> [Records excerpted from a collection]
[Start of section]

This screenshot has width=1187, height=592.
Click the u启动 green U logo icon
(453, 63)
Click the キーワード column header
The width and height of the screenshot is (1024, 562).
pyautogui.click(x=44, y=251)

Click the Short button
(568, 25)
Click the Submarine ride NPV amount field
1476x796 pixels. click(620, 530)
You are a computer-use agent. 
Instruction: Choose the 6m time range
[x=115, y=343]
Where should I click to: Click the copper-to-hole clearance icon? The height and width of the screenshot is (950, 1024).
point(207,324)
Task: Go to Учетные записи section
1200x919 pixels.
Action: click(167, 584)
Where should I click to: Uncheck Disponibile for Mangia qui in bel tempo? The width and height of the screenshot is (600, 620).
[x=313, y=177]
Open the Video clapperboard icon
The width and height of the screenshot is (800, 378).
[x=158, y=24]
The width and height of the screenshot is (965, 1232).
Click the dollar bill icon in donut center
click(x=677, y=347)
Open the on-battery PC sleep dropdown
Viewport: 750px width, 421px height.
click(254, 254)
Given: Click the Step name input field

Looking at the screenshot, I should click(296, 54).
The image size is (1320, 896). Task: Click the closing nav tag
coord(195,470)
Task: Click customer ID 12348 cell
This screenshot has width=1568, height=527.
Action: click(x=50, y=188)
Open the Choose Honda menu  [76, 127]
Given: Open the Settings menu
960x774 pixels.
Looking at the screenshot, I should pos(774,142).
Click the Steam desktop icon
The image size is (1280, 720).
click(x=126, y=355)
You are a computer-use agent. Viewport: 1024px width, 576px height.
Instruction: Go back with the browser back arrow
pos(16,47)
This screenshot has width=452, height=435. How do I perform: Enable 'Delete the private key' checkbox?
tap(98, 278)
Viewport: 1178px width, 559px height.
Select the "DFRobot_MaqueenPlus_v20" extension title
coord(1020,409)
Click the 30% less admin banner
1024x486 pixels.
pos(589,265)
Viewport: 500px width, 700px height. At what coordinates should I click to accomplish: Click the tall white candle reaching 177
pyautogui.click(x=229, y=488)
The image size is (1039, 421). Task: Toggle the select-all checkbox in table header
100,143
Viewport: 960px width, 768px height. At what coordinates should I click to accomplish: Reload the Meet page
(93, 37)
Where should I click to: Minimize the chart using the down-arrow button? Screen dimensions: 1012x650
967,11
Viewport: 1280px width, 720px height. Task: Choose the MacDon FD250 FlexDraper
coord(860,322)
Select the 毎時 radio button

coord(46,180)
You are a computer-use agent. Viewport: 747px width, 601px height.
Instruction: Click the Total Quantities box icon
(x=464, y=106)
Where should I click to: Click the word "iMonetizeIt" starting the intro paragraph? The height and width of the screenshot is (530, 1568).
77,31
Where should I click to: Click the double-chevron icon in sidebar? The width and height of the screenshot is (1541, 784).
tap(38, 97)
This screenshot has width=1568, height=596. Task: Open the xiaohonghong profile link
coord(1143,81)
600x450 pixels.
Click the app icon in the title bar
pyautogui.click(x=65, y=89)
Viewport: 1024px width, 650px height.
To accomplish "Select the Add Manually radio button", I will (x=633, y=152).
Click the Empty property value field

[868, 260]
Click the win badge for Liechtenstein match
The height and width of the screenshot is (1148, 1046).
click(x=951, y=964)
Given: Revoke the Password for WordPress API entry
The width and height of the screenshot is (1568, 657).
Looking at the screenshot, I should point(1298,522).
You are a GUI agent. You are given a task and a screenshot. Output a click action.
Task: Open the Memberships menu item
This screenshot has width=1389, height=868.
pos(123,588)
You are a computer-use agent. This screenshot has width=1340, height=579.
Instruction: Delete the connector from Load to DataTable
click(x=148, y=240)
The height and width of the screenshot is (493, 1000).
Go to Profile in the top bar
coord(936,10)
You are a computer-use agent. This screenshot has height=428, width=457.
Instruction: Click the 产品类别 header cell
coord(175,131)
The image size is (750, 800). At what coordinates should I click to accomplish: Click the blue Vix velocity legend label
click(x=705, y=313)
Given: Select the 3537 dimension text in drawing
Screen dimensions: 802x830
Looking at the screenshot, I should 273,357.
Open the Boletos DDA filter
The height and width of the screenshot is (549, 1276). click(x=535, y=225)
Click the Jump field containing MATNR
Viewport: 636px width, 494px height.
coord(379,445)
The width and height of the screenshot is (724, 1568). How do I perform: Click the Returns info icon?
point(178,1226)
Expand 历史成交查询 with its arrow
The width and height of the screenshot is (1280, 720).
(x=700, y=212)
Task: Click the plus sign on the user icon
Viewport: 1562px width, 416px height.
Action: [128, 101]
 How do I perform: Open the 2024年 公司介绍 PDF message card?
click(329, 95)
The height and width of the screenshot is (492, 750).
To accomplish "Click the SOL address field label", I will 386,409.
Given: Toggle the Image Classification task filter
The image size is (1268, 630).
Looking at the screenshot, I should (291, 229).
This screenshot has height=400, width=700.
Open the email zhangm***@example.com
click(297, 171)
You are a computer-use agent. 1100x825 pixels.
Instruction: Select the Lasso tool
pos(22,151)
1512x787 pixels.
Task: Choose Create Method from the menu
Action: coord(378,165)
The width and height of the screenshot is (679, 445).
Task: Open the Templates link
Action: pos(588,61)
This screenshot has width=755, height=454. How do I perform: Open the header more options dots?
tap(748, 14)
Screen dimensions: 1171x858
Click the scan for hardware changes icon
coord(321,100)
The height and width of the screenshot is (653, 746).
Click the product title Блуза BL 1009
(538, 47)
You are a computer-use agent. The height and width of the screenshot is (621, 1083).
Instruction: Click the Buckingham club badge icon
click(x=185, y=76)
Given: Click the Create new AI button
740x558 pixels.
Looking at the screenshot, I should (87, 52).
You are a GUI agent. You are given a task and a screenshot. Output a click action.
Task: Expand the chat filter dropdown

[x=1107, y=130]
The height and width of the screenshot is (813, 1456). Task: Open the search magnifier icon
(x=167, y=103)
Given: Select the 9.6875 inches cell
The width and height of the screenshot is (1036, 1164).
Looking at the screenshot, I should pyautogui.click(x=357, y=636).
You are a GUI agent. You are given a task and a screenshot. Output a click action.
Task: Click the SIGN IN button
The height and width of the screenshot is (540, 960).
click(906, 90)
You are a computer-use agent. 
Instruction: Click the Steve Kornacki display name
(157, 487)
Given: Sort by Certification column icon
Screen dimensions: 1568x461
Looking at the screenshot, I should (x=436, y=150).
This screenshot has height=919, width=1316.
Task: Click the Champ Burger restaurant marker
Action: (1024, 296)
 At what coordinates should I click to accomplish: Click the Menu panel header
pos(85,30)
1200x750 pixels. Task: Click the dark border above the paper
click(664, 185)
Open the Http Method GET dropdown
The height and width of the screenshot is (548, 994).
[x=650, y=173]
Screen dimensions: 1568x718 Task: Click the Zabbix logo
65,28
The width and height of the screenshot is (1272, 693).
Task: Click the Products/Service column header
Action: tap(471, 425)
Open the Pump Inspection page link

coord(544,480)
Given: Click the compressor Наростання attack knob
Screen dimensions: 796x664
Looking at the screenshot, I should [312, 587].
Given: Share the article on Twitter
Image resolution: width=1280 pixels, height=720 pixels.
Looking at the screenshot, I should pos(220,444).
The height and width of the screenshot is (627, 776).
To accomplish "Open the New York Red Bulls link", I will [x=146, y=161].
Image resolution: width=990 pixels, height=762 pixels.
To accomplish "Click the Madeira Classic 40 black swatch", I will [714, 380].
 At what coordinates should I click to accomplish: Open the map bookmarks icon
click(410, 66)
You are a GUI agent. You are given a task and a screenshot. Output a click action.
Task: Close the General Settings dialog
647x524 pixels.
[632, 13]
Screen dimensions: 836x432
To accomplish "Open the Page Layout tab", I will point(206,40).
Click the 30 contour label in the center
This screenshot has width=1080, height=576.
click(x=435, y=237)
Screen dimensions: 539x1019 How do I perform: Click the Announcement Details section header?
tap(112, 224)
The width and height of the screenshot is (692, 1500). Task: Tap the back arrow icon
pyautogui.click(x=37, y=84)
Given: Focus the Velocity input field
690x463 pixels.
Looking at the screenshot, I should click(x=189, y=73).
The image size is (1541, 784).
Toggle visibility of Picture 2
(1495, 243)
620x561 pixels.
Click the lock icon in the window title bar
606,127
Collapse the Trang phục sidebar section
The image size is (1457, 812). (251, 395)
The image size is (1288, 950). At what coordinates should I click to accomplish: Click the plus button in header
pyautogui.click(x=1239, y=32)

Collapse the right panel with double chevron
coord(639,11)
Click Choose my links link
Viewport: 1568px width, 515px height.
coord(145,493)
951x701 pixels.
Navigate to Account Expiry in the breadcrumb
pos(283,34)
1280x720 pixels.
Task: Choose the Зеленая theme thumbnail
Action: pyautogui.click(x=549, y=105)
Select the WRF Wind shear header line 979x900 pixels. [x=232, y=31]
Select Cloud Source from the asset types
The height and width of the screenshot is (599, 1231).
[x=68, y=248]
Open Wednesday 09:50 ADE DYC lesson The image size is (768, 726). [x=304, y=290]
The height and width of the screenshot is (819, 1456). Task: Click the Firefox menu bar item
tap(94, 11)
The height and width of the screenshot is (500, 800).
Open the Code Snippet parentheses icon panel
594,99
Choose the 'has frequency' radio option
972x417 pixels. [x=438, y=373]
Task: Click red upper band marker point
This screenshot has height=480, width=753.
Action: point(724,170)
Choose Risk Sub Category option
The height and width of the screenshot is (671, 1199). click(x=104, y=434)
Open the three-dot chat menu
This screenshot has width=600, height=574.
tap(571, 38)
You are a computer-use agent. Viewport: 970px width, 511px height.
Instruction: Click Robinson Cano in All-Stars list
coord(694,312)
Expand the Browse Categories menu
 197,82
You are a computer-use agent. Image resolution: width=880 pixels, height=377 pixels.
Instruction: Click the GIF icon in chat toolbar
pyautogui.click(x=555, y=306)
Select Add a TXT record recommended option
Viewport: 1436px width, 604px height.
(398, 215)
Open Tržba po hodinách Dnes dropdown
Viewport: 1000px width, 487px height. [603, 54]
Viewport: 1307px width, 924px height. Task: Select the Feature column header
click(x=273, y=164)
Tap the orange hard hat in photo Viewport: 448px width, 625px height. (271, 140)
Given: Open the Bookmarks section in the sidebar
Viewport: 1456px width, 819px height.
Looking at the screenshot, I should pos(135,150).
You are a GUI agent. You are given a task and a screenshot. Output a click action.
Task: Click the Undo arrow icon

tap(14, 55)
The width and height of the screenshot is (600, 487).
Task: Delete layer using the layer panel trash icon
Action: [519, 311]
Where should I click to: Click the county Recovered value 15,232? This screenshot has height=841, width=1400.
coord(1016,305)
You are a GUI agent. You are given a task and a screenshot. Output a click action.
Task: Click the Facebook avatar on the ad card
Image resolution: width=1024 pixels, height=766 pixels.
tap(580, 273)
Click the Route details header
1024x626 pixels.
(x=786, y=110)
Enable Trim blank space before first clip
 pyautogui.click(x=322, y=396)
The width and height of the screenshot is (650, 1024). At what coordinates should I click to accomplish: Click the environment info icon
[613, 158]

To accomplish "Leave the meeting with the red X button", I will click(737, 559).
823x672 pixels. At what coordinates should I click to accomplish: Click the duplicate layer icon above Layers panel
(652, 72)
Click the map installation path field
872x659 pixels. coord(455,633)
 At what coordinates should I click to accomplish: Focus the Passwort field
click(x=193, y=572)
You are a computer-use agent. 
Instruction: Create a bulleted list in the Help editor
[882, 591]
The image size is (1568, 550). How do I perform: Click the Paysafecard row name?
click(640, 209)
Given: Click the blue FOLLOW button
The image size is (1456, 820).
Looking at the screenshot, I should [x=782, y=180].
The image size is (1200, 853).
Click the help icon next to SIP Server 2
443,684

[End of section]

Could you copy every line in the records that holds "computer"?

You are a computer-use agent. 
You are a computer-use agent. Viewport: 1024px width, 576px height.
You are a computer-use agent. Viewport: 747px width, 601px height.
You are a computer-use agent. This screenshot has width=1340, height=579.
You are a computer-use agent. This screenshot has height=428, width=457.
You are a computer-use agent. 1100x825 pixels.
You are a computer-use agent. The height and width of the screenshot is (621, 1083).
You are a computer-use agent. 
You are a computer-use agent. Viewport: 970px width, 511px height.
You are a computer-use agent. Image resolution: width=880 pixels, height=377 pixels.
You are a computer-use agent. 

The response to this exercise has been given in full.